Kad Merad et Julia Vignali en crise : leur recours contre leur rénovation échoue

Kad Merad et Julia Vignali face à un coup dur

Le couple formé par Kad Merad et Julia Vignali a vécu une déception importante le 28 avril 2026. En effet, ils ont été fixés sur l’issue du procès qu’ils avaient intenté concernant une affaire d’escroquerie liée à la rénovation de leur résidence secondaire en Bourgogne.

Les deux célébrités réclamaient plus d’1,7 million d’euros à l’architecte et à l’artisan ayant travaillé sur leur propriété. Leur but était d’obtenir le remboursement d’une partie des travaux ainsi qu’une réparation pour le préjudice moral qu’ils estimaient avoir subi. Cette demande reflétait leur engagement personnel et financier dans ce projet.

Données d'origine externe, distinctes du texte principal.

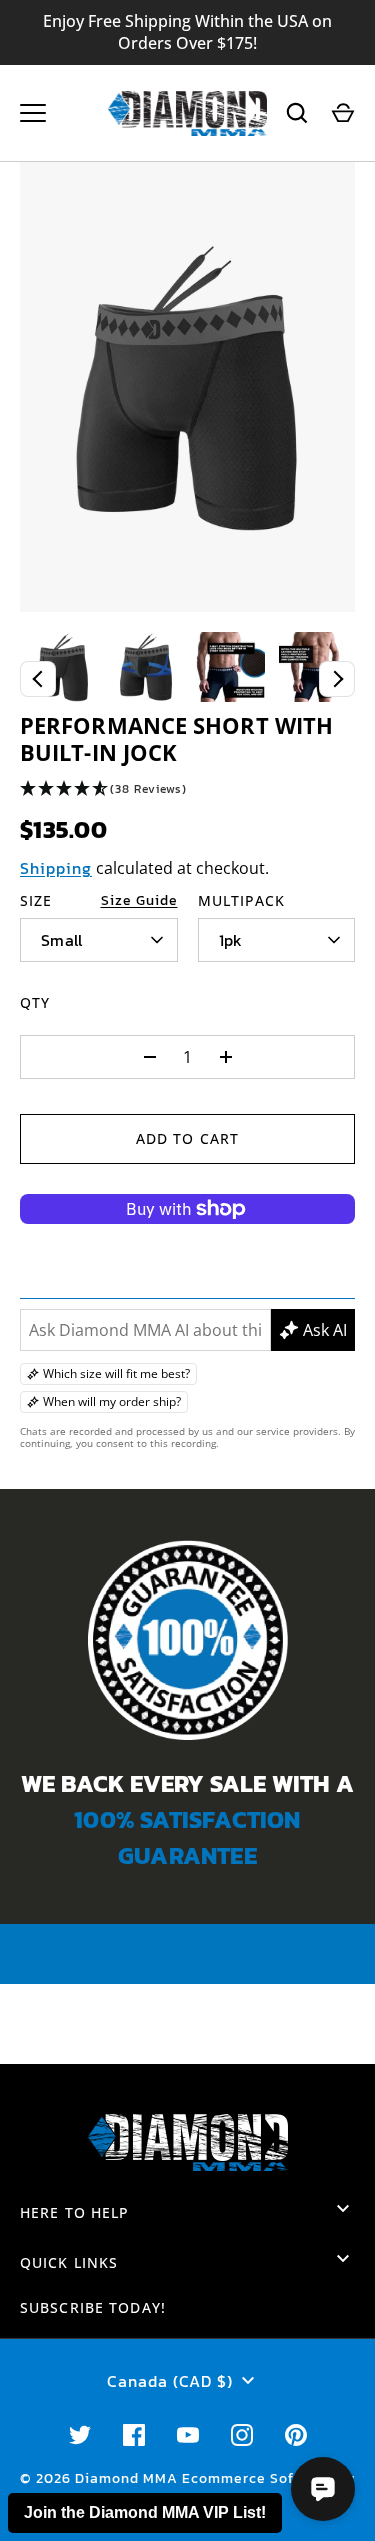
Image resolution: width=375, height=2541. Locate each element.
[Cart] (343, 113)
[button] (187, 789)
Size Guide (139, 900)
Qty (35, 1002)
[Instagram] (242, 2435)
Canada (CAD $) (170, 2381)
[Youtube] (188, 2435)
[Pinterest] (296, 2435)
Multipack (242, 900)
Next (337, 679)
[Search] (297, 113)
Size (36, 900)
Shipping (56, 868)
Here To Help (74, 2212)
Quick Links (69, 2262)
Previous (38, 679)
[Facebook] (134, 2435)
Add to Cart (187, 1138)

Un projet immobilier coûteux

Tout a commencé en 2021, lorsque le couple a craqué pour une ancienne ferme située à Mary, en Bourgogne. Ce lieu, chargé d’histoire, devait devenir leur résidence secondaire. Fin 2022, ils ont même choisi cette ferme pour célébrer leur mariage. Cependant, derrière cette image idyllique se cache un chantier de grande envergure, nécessitant d’importants travaux de rénovation.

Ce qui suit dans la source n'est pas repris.